MBIA Inc. posted a net loss to shareholders in the fourth quarter, but gains from insured credit derivatives helped its net income rise for the year despite continued losses in the mortgage market.
The holding company posted a net loss of $242 million in the fourth quarter of 2009, a much narrower loss than the $1.2 billion it shed in the fourth quarter of 2008. The primary culprit in the quarter continued to be exposures to second-lien mortgage loan securitizations, which set the company back $661 million in pre-tax losses.
MBIA’s net income to shareholders in the year was $632.2 million, versus a net loss of $2.7 billion in 2008.
MBIA’s two principal subsidiary insurers are MBIA Insurance Corp. and the newly created muni-only insured called National Public Finance Guarantee Corp.
National’s insured portfolio totaled $508 billion in net par outstanding at the end of the year. Scheduled premiums earned the company $409.1 million last year, up 50% from 2008.
The insurer was launched in February 2009 as the result of a major restructuring which involved MBIA Inc. splitting its books between municipal insurance and structured finance guarantees. National has written little or no insurance since its inception due to ongoing litigation contesting the legality of the split, but technically it is open for business.

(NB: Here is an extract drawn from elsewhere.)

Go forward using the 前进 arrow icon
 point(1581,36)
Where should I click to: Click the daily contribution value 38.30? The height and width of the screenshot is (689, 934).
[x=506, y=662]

National “is ready and willing to wrap new domestic public finance business and expects to do so once litigation around its formation is resolved,” Chuck Chaplin, MBIA president and chief financial officer, said in the earnings statement.
National’s statutory capital was $2 billion at the end of the year. The guarantor’s claims-paying resources were $5.5 billion, while cash and short-term investments were valued at $233.8 million.

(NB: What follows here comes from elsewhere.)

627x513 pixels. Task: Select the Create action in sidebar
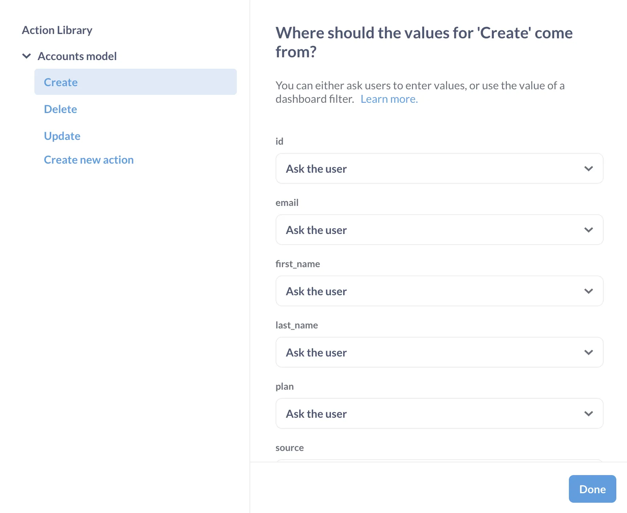coord(61,82)
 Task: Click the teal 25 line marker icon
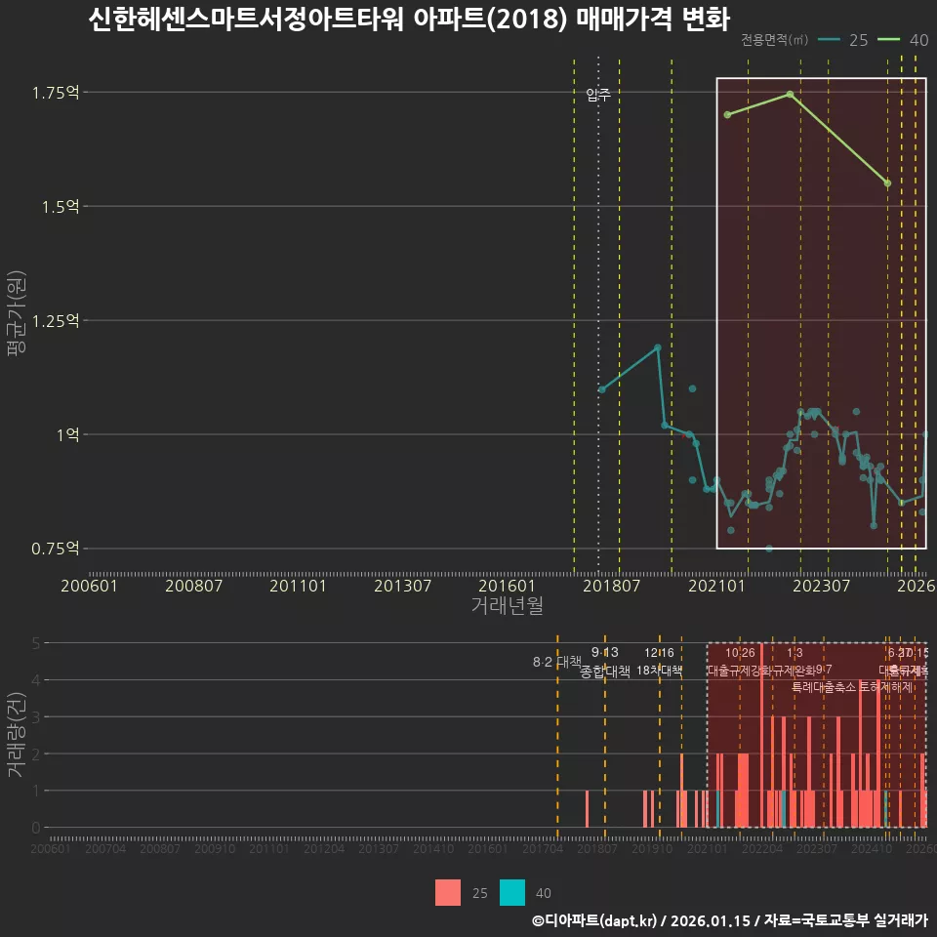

Its investment portfolio “remains highly liquid, averaging double-A credit quality and totaling $5.3 billion” as of Dec. 31, 2009, the statement said.

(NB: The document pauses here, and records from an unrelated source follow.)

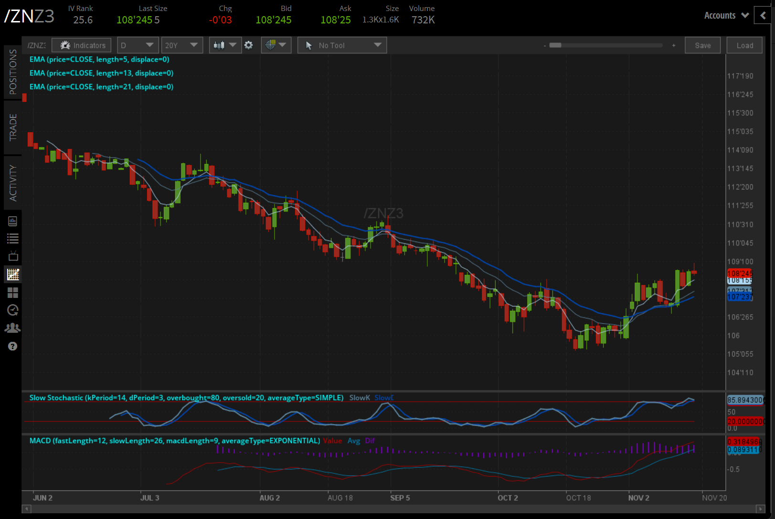Image resolution: width=775 pixels, height=519 pixels.
Task: Click the Load chart button
Action: pos(744,45)
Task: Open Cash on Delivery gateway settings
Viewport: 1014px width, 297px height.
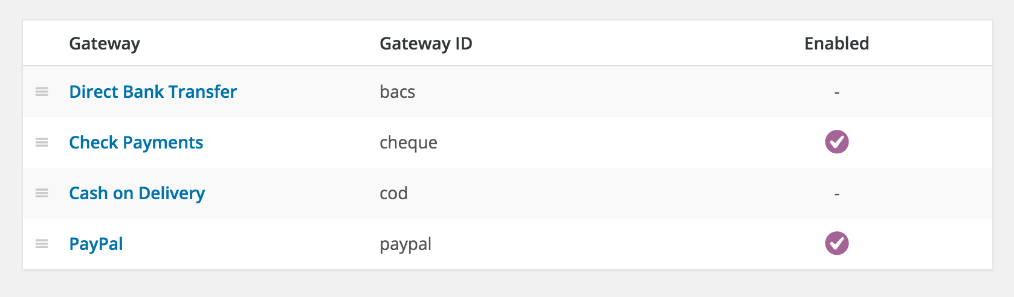Action: (137, 193)
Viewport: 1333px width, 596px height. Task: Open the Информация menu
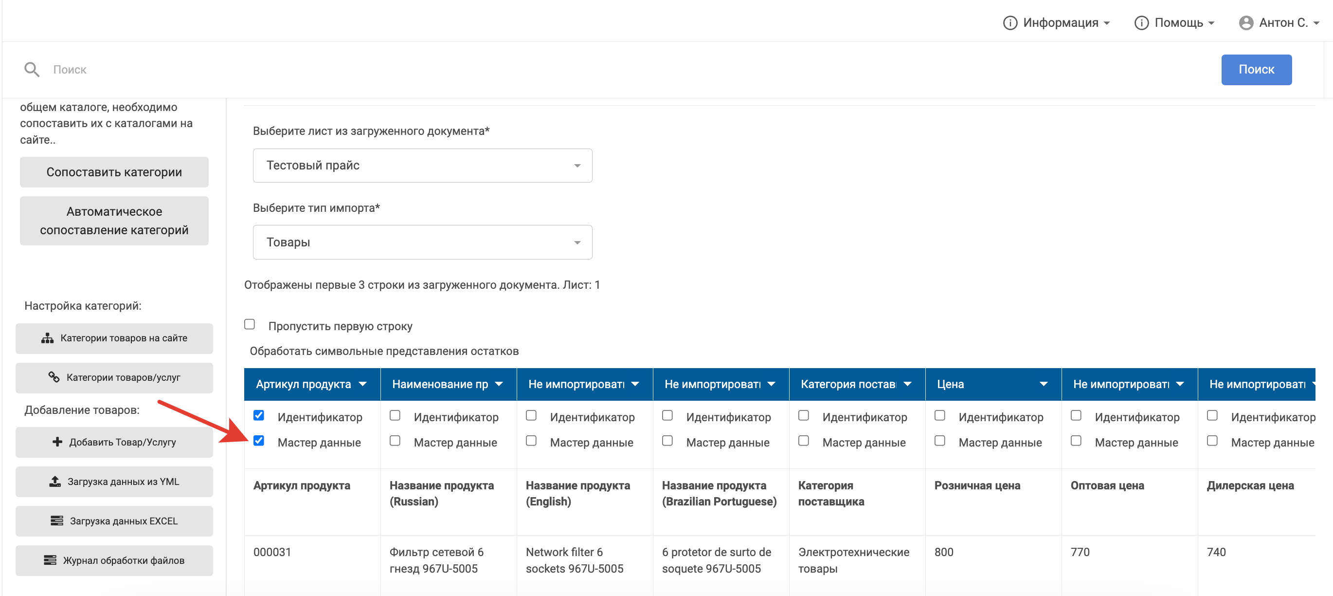(1056, 23)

MBIA Insurance Corp. ended the year with $3.5 billion in statutory capital and claims-paying resources totaling $6.5 billion. Its structured finance portfolio incurred $770.2 million in losses during 2009, comprising $2.8 billion of paid and expected future losses, net of expected reimbursements of $2.0 billion.
“Since the fourth quarter of 2007, MBIA Insurance Corp. has incurred losses of $2.7 billion on its direct [residential mortgage-backed securities] exposures and made payments totaling $3.8 billion net of reinsurance on these exposures,” the statement said.
For the parent company, 2009 net income was driven by a $1.7 billion pre-tax unrealized gain on insured credit derivatives, $746.3 million in premiums earned, $655.5 million in net investment income, and $269.5 million of net gains on the extinguishment of debt.
Losses were attributed to $873 million in operating expenses, deferred acquisition cost amortization, and interest expense; $864.1 million in loss and loss-adjustment expenses; and $467.2 million in other-than-temporary impairments of invested assets.
A conference call will be held Tuesday morning for investors.